When an unsuspecting user runs makepkg -si or uses an AUR helper to install/update the compromised package, this command is executed with their user privileges. The atomic-lockfile npm package, tracked by Sonatype as Sonatype-2026-003775, contains the final payload. Analysis shows it includes:

• A Rust-based Infostealer: This component is designed to search for and exfiltrate sensitive developer-related information, such as .ssh keys, .aws credentials, .kube configs, and browser data.
• An eBPF Rootkit: This provides stealth and persistence capabilities, allowing the malware to hide its processes and network connections from the system administrator.

The campaign has evolved, with a second wave on June 12 using the Bun runtime as an alternative to npm for installation, demonstrating the attacker's adaptability.

MITRE ATT&CK TTPs

• T1195.001 - Compromise Software Dependencies and Development Tools: This is the core technique, compromising a trusted software repository.
• T1059.004 - Unix Shell: The PKGBUILD file uses shell commands to execute the malicious installation.
• T1105 - Ingress Tool Transfer: The npm install command transfers the malicious payload from the npm registry to the victim's machine.
• T1552.004 - Private Keys: The infostealer payload is specifically designed to steal SSH and other private keys.
• T1014 - Rootkit: The use of an eBPF rootkit for stealth and persistence.

Impact Assessment

The impact on developers is potentially devastating.
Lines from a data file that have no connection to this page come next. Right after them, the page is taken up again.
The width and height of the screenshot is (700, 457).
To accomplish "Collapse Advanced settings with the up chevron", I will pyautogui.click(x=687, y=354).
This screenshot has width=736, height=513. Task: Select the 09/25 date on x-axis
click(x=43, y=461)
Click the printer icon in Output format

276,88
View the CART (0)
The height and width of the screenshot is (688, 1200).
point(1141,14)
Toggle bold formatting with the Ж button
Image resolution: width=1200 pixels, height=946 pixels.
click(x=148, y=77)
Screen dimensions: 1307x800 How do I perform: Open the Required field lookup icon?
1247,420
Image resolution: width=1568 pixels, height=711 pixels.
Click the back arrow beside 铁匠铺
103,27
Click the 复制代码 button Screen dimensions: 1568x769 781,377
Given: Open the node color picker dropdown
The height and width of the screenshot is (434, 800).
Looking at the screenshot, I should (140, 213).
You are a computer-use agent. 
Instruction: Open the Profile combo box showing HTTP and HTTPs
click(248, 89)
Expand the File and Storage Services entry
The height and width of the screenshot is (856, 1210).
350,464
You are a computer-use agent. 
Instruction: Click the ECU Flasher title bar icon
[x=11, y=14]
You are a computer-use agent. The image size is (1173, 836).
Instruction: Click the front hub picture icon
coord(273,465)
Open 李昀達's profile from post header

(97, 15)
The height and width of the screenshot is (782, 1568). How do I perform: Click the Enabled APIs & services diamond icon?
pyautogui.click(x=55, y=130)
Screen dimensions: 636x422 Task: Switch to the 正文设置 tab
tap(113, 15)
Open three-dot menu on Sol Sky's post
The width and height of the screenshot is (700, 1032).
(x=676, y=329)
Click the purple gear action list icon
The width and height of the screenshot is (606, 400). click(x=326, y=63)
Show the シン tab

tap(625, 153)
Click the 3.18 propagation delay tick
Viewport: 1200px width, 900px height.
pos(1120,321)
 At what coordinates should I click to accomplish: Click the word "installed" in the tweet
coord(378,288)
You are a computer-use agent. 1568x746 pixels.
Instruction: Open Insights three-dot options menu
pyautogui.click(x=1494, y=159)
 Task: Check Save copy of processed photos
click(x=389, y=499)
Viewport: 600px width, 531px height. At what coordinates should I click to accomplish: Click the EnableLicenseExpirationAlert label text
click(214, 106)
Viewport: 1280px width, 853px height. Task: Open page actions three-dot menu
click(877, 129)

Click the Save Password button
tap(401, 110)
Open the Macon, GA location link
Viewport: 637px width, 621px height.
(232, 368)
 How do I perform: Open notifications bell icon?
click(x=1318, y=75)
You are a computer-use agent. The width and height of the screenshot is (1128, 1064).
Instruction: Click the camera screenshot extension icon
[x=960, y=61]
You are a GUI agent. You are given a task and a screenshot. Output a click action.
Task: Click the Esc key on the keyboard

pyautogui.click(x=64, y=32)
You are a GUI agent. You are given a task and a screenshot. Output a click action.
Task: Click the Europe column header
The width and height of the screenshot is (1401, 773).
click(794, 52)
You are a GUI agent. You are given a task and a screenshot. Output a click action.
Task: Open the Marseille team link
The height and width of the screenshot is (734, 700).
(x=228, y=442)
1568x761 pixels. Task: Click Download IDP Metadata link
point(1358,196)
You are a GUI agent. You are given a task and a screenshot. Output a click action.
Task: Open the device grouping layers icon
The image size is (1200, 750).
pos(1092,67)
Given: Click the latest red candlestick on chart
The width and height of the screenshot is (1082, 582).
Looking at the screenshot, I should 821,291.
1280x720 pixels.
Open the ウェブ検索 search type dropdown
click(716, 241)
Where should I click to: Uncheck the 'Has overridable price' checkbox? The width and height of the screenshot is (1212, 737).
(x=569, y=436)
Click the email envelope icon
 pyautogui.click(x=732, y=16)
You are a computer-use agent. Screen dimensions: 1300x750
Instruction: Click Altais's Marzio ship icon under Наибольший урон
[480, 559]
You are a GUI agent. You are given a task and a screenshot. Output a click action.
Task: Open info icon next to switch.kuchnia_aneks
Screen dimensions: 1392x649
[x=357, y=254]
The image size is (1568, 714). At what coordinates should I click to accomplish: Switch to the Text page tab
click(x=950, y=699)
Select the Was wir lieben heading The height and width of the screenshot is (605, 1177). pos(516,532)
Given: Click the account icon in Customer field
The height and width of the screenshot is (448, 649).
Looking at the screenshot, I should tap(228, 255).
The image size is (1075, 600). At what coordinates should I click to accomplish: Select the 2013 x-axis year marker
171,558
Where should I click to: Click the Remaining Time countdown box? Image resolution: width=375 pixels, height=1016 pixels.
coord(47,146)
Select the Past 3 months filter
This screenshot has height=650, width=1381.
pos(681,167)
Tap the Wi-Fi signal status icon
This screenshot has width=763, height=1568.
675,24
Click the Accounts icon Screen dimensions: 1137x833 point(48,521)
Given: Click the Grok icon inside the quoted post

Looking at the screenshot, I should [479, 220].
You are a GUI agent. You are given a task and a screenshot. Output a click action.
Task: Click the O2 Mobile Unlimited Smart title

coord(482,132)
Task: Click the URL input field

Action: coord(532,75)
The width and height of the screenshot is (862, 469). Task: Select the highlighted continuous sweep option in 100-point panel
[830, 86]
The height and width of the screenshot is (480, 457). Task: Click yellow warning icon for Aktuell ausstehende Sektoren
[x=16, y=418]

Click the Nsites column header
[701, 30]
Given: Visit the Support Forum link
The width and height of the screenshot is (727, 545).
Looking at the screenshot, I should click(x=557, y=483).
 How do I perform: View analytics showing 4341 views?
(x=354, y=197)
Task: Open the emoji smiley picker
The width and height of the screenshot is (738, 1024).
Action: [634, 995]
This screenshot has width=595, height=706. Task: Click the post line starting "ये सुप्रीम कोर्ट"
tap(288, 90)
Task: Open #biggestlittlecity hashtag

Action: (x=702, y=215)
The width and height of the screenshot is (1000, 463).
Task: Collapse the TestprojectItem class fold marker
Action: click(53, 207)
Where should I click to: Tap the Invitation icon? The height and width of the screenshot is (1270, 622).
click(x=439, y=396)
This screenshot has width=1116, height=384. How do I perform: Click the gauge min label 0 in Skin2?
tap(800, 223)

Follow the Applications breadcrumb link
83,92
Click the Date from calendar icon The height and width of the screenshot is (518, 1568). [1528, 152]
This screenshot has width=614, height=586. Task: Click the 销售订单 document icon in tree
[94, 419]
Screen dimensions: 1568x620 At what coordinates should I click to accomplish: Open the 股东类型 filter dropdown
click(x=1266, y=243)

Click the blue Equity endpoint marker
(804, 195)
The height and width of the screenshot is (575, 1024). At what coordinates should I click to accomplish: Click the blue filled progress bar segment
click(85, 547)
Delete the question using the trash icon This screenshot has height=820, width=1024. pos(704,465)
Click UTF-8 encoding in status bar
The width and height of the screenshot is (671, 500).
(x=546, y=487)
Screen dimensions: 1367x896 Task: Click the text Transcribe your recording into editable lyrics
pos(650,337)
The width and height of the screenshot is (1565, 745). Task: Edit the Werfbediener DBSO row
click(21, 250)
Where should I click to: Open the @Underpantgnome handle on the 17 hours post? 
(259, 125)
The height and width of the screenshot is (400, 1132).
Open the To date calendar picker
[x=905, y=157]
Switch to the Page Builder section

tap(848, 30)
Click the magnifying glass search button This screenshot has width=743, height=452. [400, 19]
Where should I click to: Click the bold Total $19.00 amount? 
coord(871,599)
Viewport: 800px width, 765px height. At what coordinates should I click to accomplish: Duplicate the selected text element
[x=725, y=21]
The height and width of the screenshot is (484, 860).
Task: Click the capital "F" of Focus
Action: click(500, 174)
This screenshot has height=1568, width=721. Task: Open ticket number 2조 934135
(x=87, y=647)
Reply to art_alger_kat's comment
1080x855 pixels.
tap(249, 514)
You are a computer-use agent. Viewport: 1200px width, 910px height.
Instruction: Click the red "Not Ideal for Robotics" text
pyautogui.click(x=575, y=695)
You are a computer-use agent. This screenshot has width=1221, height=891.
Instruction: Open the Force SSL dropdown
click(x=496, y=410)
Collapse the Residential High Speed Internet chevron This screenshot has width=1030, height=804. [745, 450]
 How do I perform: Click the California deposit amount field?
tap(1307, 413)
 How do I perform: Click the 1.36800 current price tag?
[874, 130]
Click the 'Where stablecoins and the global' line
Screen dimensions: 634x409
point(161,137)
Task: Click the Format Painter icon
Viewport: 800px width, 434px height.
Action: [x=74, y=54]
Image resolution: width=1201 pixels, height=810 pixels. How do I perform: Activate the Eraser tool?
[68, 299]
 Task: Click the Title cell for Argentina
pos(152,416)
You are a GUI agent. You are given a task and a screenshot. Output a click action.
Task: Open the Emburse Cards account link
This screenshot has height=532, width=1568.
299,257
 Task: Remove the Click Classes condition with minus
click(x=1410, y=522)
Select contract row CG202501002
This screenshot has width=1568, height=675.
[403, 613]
The theft of SSH keys, API tokens, and other credentials can lead to:

• Compromise of Corporate Networks: A developer's stolen SSH key could grant an attacker direct access to production servers or code repositories.
• Further Supply Chain Attacks: Stolen credentials for package registries (like npm or PyPI) could allow the attacker to inject malware into even more widely used software.
• Financial Theft: Stolen cryptocurrency wallet keys or credentials for cloud providers (like AWS) can lead to direct financial loss.
• Loss of Intellectual Property: Attackers could gain access to and steal proprietary source code.

Detection & Response

1. Audit AUR Packages: Developers using AUR should be extremely cautious. Before installing or updating any package, especially one that was recently orphaned and adopted, carefully inspect the PKGBUILD file for any suspicious commands. Look for unexpected network calls, curl | bash patterns, or installation of packages from other ecosystems like npm or pip. (D3-DA: Dynamic Analysis)
2. Network Monitoring: Monitor for unexpected outbound network connections from build processes or package installation scripts. An install script should generally not be making arbitrary network connections.
3. Check for Malicious Packages: Search your system for the presence of known malicious npm packages like atomic-lockfile.

   npm list -g | grep atomic-lockfile
   

Mitigation

1. Scrutinize Build Scripts: Never blindly trust build scripts, even from a known package. Always review the PKGBUILD (or Makefile, setup.py, etc.) before building and installing software from community sources. Treat AUR helpers with caution, as they can automate away this crucial review step.
2. Build in Isolated Environments: Consider building and packaging software in ephemeral, isolated environments like containers or VMs. This can limit the malware's ability to access sensitive files on your host machine. (D3-DE: Decoy Environment)
3. Principle of Least Privilege: Do not run build or install commands as root unless absolutely necessary. Run makepkg as a regular user.
4. Use Hardware Tokens: Store high-value SSH and GPG keys on a hardware token (like a YubiKey). This makes it impossible for malware to simply copy and exfiltrate the key file.